EXERCISE PROMPT »
Copy out the material below word for word, leaving the pictures out of your answer.

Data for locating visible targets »

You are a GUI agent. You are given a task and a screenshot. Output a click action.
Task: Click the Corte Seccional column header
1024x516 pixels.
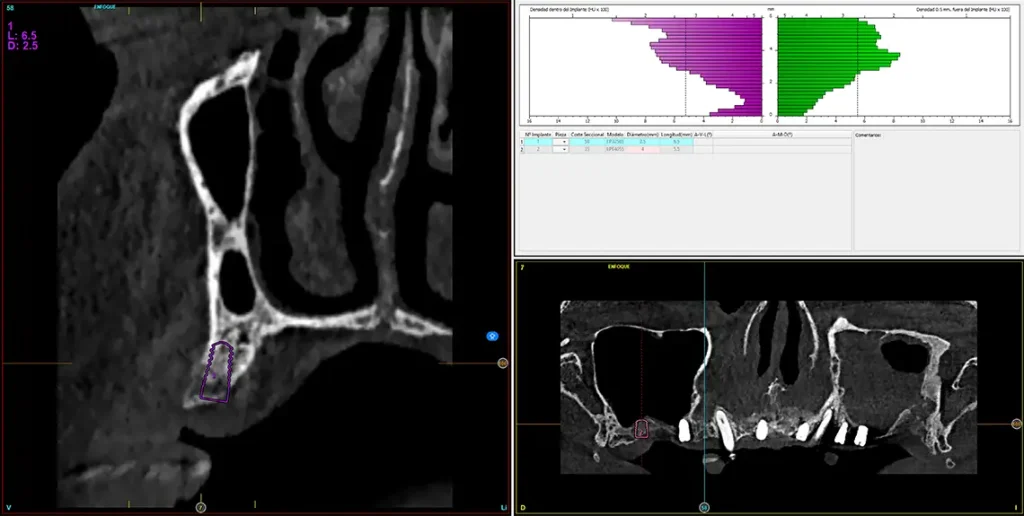tap(586, 133)
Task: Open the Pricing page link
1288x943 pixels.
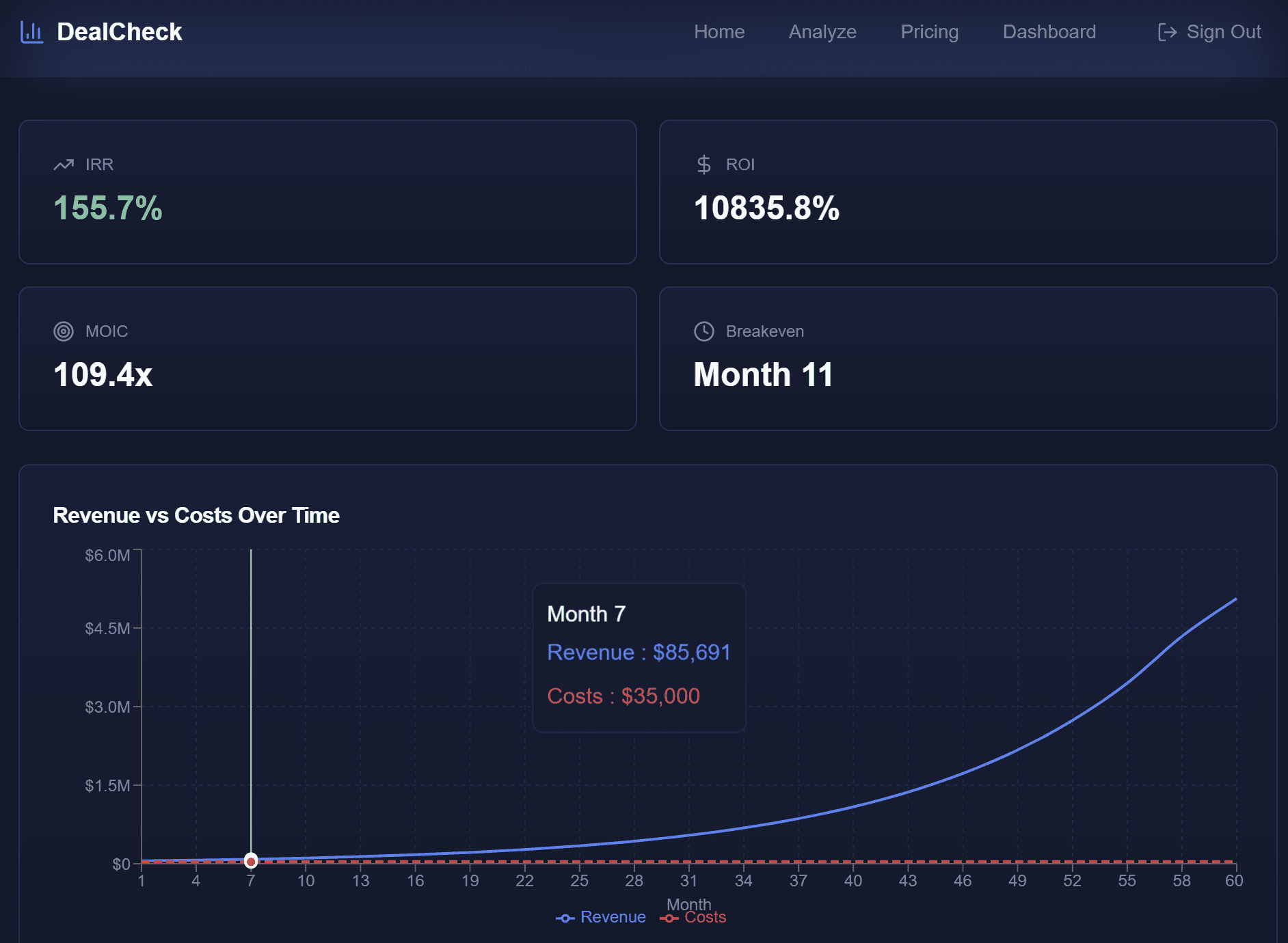Action: (929, 31)
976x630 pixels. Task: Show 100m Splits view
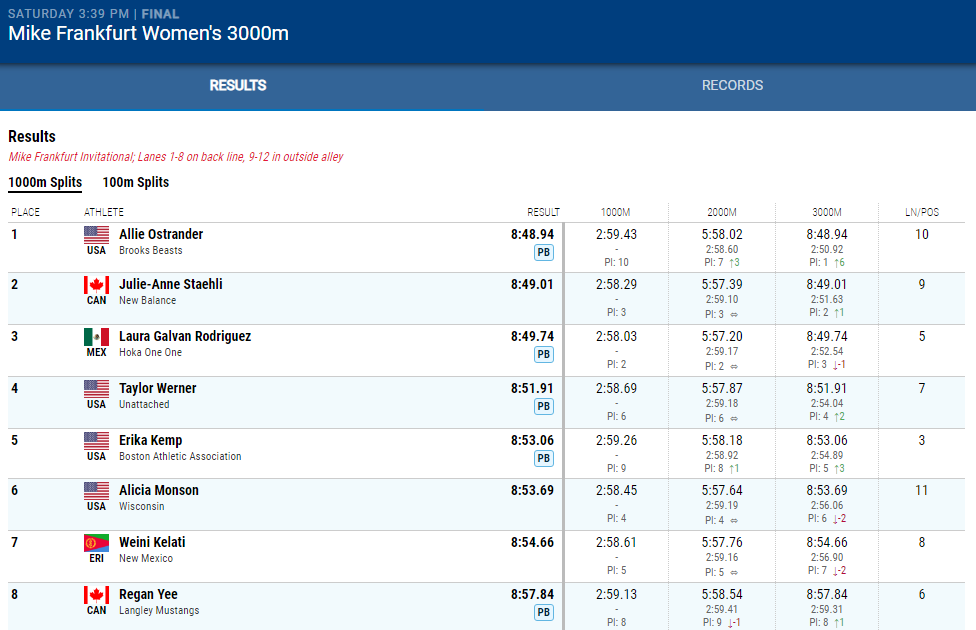point(136,182)
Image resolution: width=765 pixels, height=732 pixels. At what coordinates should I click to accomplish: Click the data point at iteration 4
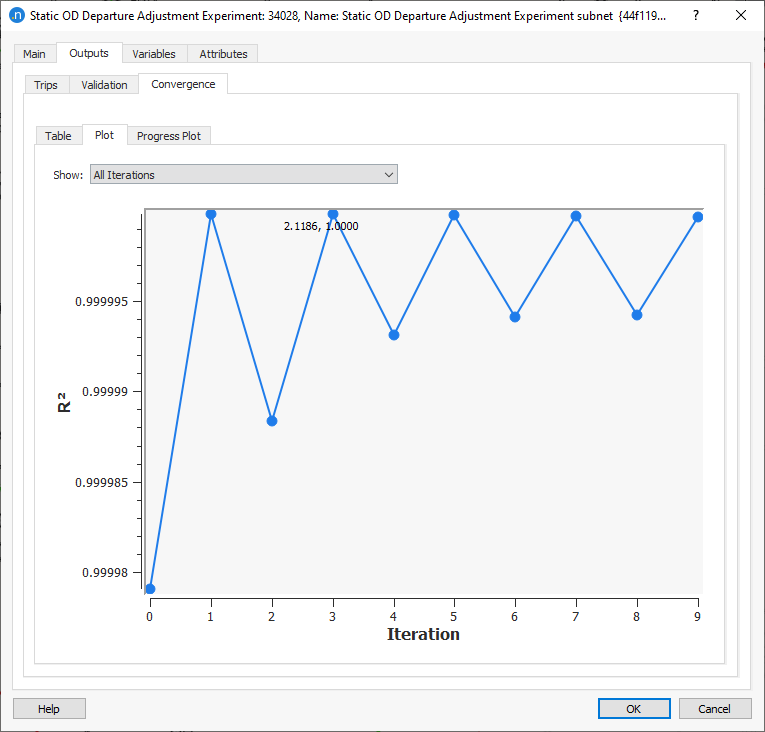click(394, 335)
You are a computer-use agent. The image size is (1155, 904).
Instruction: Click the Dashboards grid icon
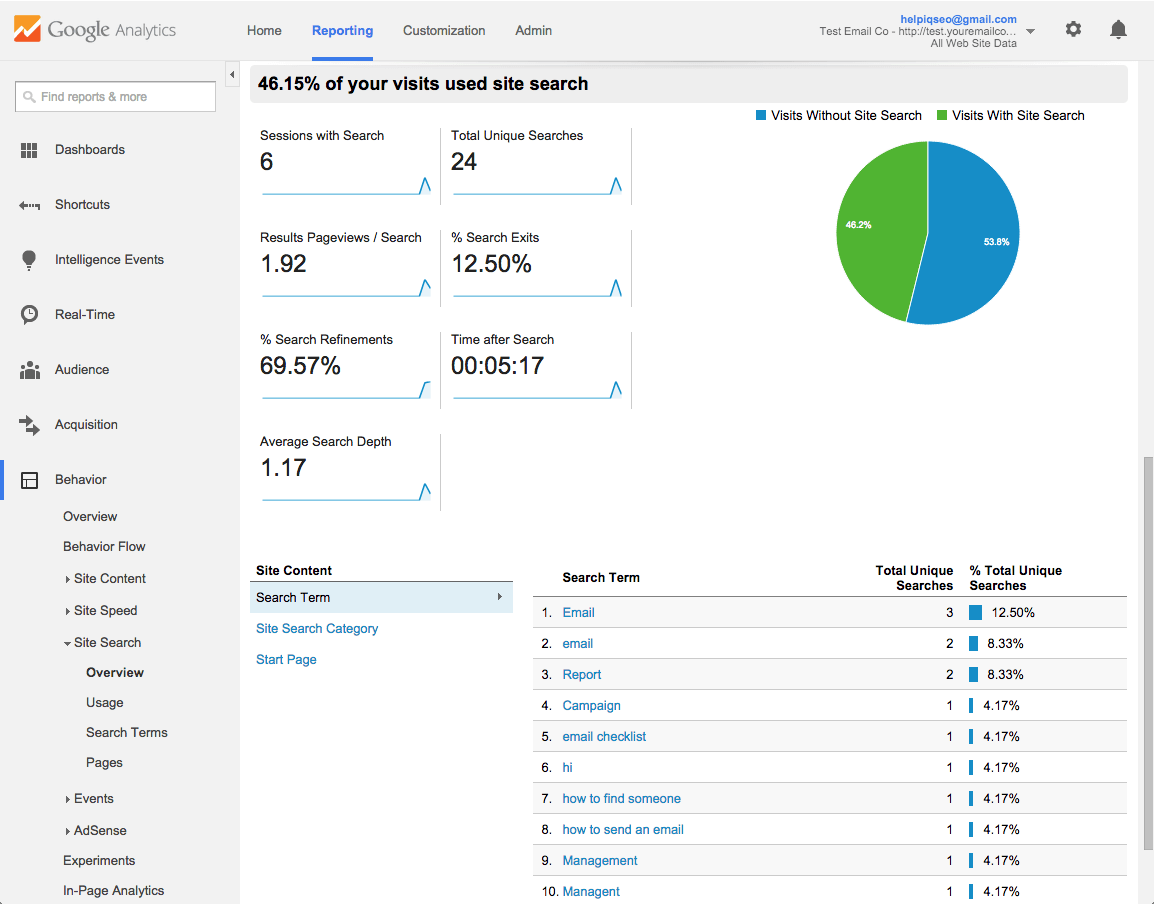tap(29, 150)
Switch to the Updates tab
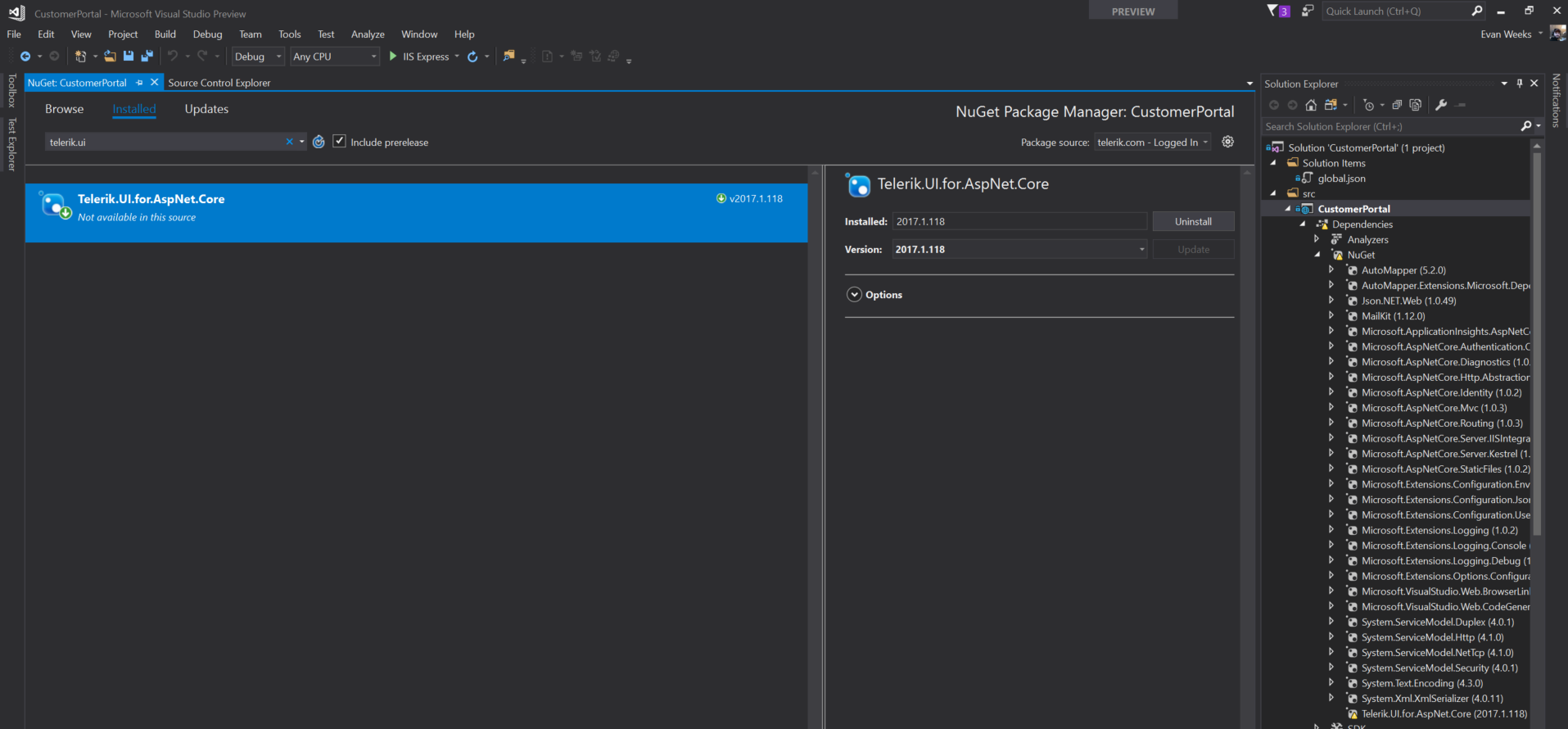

TASK SOLUTION »
You are a GUI agent. You are given a task and a screenshot. Output a click action.
Task: Click the Corte Seccional column header
1024x516 pixels.
tap(586, 133)
Task: Open the Pricing page link
1288x943 pixels.
Action: (929, 31)
976x630 pixels. Task: Show 100m Splits view
point(136,182)
Image resolution: width=765 pixels, height=732 pixels. At what coordinates should I click to accomplish: Click the data point at iteration 4
click(394, 335)
You are a computer-use agent. The image size is (1155, 904).
Instruction: Click the Dashboards grid icon
tap(29, 150)
Switch to the Updates tab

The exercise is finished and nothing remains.